We overrule Fisch’s third issue.

B. Right to Counsel

Fisch argues the State’s seizure of the money violated his client’s right to *214counsel. See U.S. Const. amend. VI. Sixth Amendment rights are personal. Pointer v. Texas, 380 U.S. 400, 406, 85 S.Ct. 1065, 1069, 13 L.Ed.2d 923 (1965). Personal rights can only be asserted by the person possessing them; a third party cannot assert them for the third party’s benefit. See United States v. Johnson, 267 F.3d 376, 380 (5th Cir. 2001) (holding, because Sixth Amendment rights are personal, appellants lacked standing to assert its violation against another party); accord Edwards v. State, 497 S.W.3d 147, 160 (Tex. App.— Houston [1st Dist.] 2016, pet. ref'd) (holding, because Fourth Amendment rights are personal, they can only be asserted by party possessing them). Accordingly, Fisch cannot assert his client’s Sixth Amendment rights for Fisch’s benefit. See Johnson, 267 F.3d at 380.

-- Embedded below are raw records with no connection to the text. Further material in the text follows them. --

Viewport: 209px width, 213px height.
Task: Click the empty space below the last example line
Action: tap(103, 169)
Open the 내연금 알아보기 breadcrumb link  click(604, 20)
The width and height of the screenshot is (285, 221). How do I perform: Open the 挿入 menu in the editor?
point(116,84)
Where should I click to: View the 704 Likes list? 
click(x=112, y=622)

We overrule Fisch’s first issue.

Conclusion

We affirm the trial court’s judgment in both causes.

. The Second Theft Cause is the same cause number (1210228) for one of the appellate cause numbers under reviéw (01-15-00874-CV).

. The Independent Action is the same cause number (1417446) for one of the appellate cause numbers under review (01-14-00424-CV), . .

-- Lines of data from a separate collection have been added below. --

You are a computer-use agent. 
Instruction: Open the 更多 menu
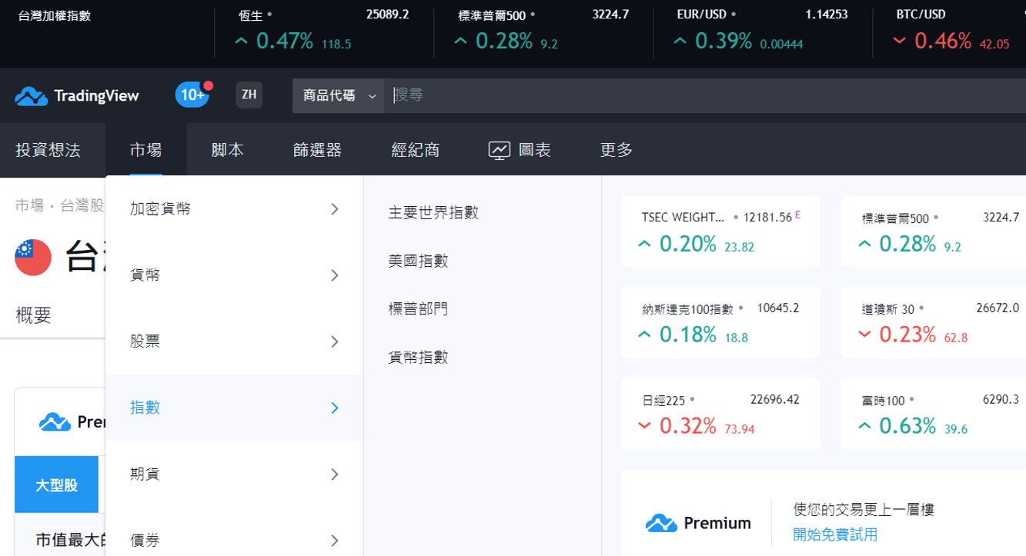pyautogui.click(x=614, y=150)
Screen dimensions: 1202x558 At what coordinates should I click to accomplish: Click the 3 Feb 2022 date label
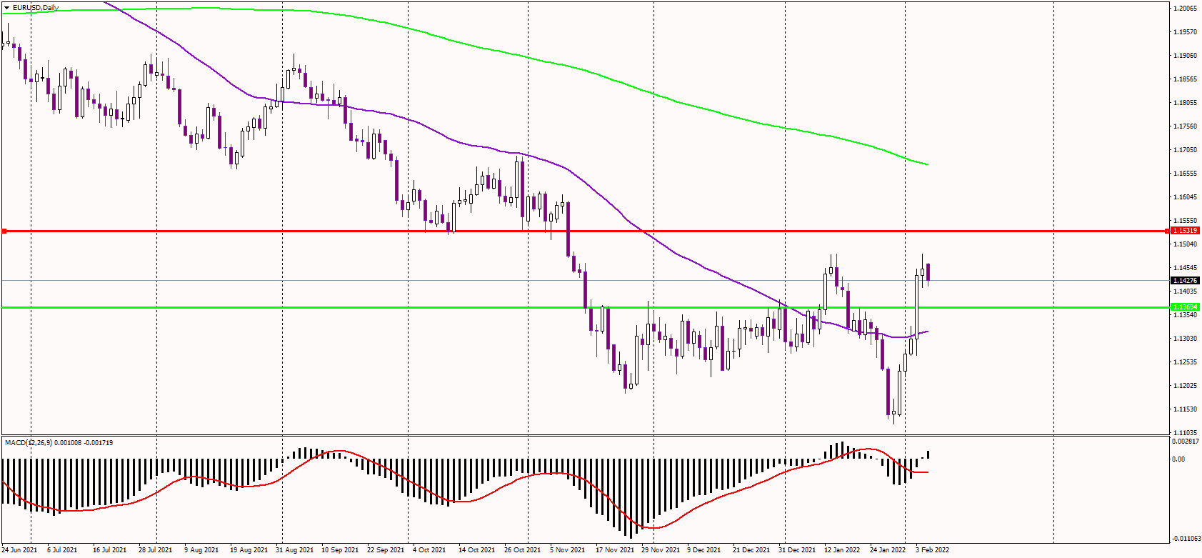pyautogui.click(x=933, y=550)
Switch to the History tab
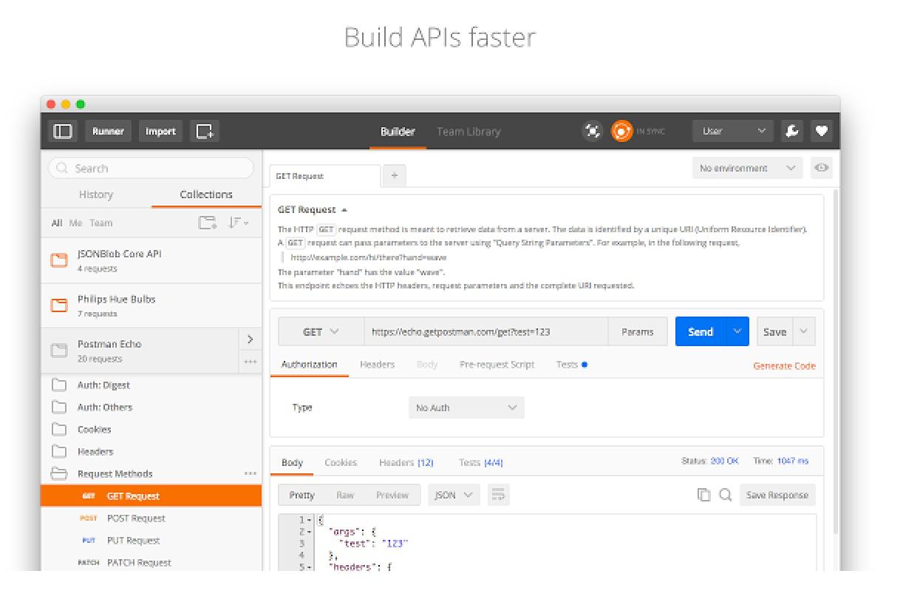 (96, 195)
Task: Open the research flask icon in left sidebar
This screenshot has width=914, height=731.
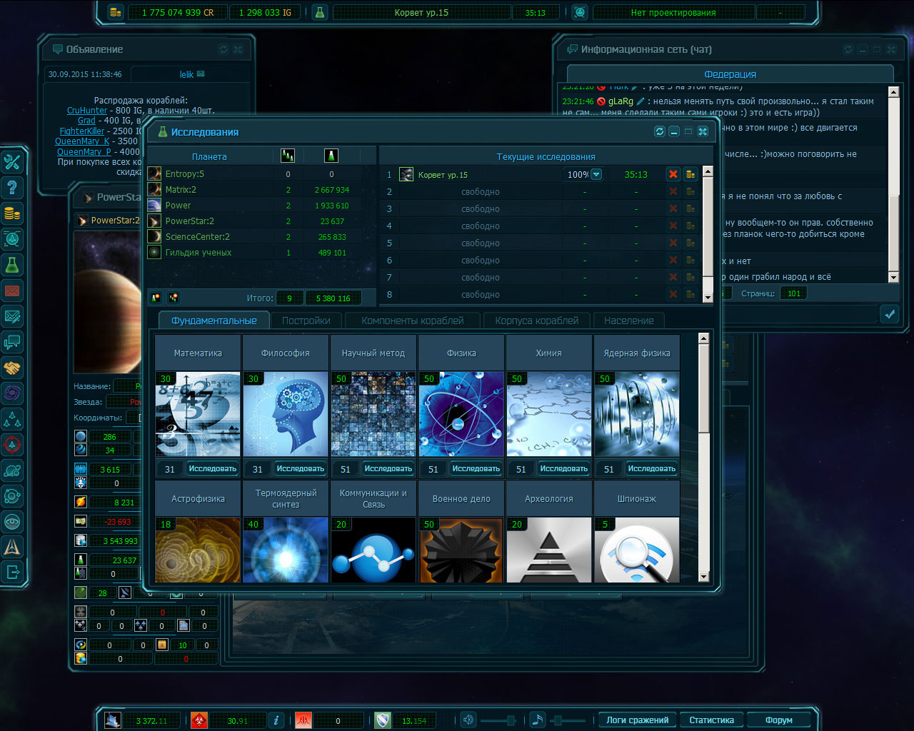Action: [x=12, y=265]
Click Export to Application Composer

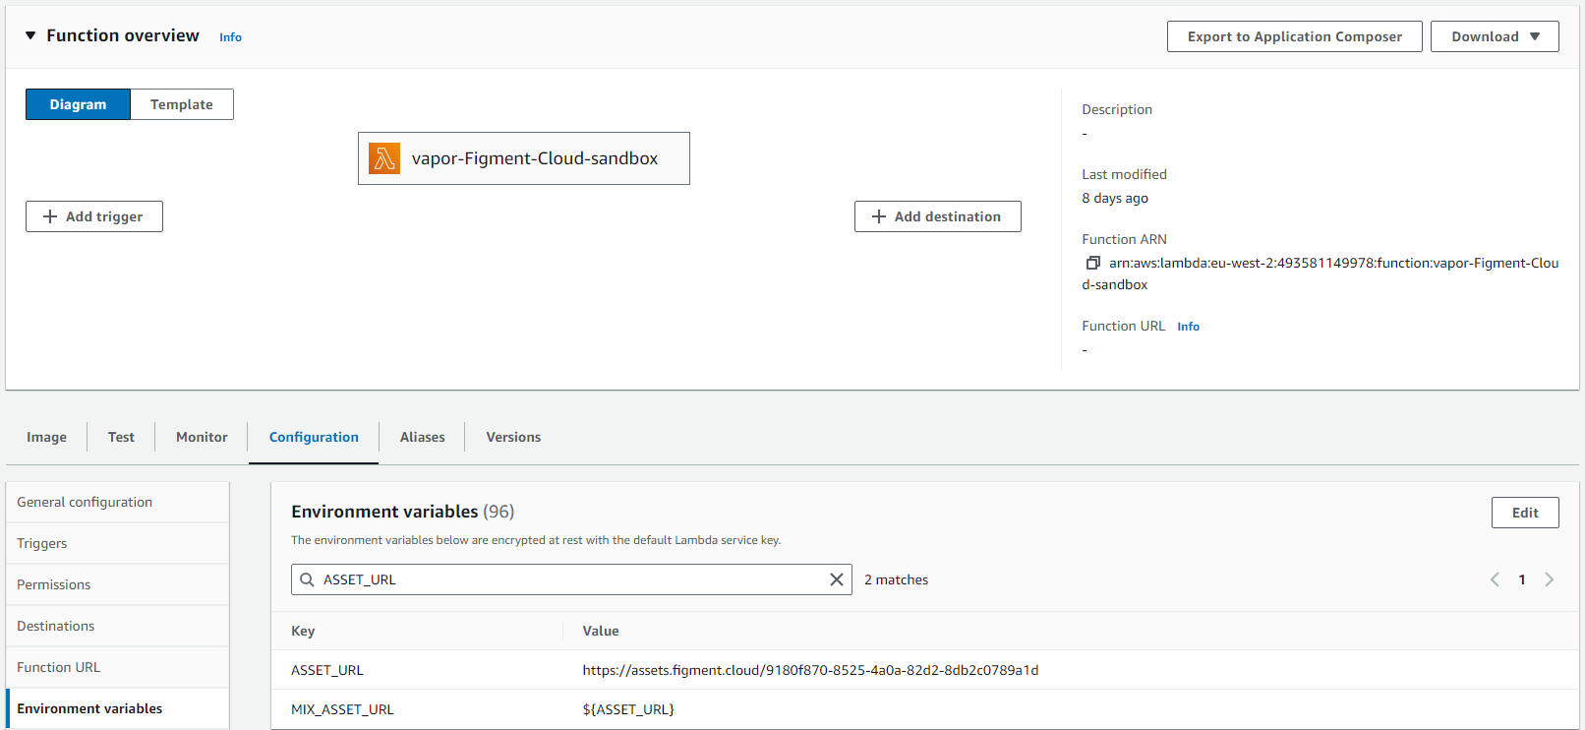[x=1294, y=36]
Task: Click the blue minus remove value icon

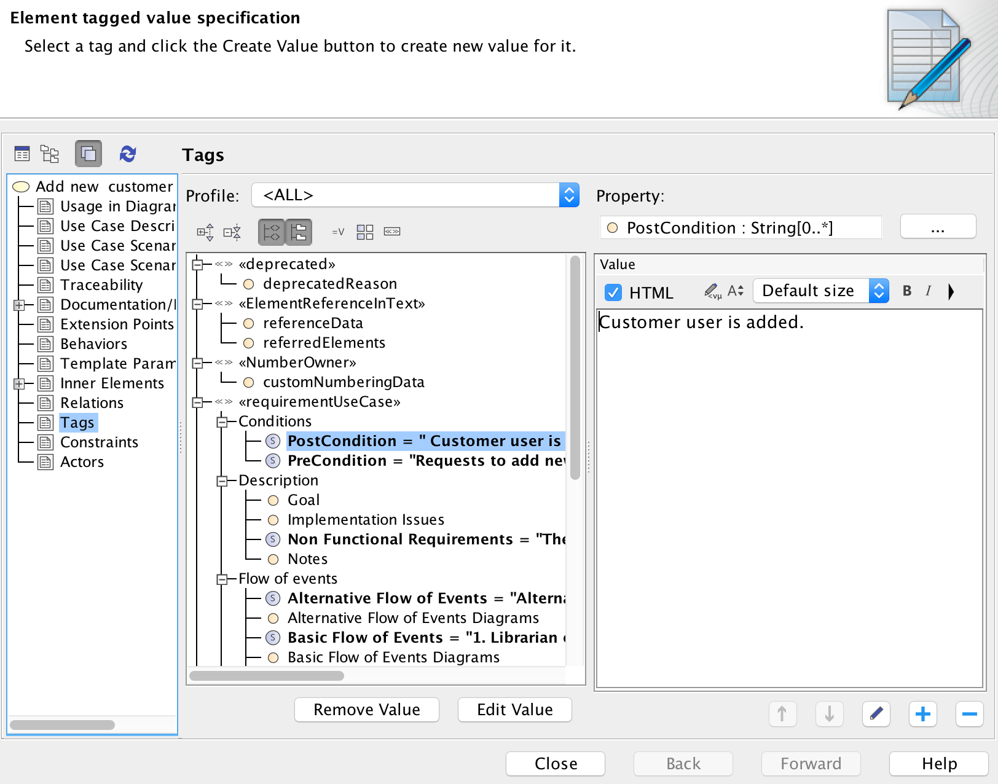Action: click(969, 714)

. On appeal, Fisch does not challenge the proof that the money was stolen. He only challenges whether he was aware that it was stolen before he acquired it.

. Also in his second issue, Fisch argues that Chapter 47 of the Texas Code of Criminal Procedural denied him his constitutional right to a trial by jury. Fisch raises a similar argument in his third issue. Fisch does not identify anywhere in the record where he raised this objection to the trial court and obtained a ruling. See Tex. R. App. P. 33.1(a) (requiring party to present complaint to trial court and to obtain ruling in order to preserve issue for appeal); In re D.R., 177 S,W.3d 574, 580 (Tex. App.—Houston [1st Dist.] 2005, pet denied) (holding right to jury trial waived by failure to object to bench trial).

. The trial court signed two orders—one under each cause number—denying Fisch’s request to have the money returned to him. Because we affirm this ruling, we do not need to reach Fisch’s fourth issue, arguing that the trial court lacked plenary power to issue the order under one of those orders, the Second Theft Cause. See Tex. R. App. P. 47.1.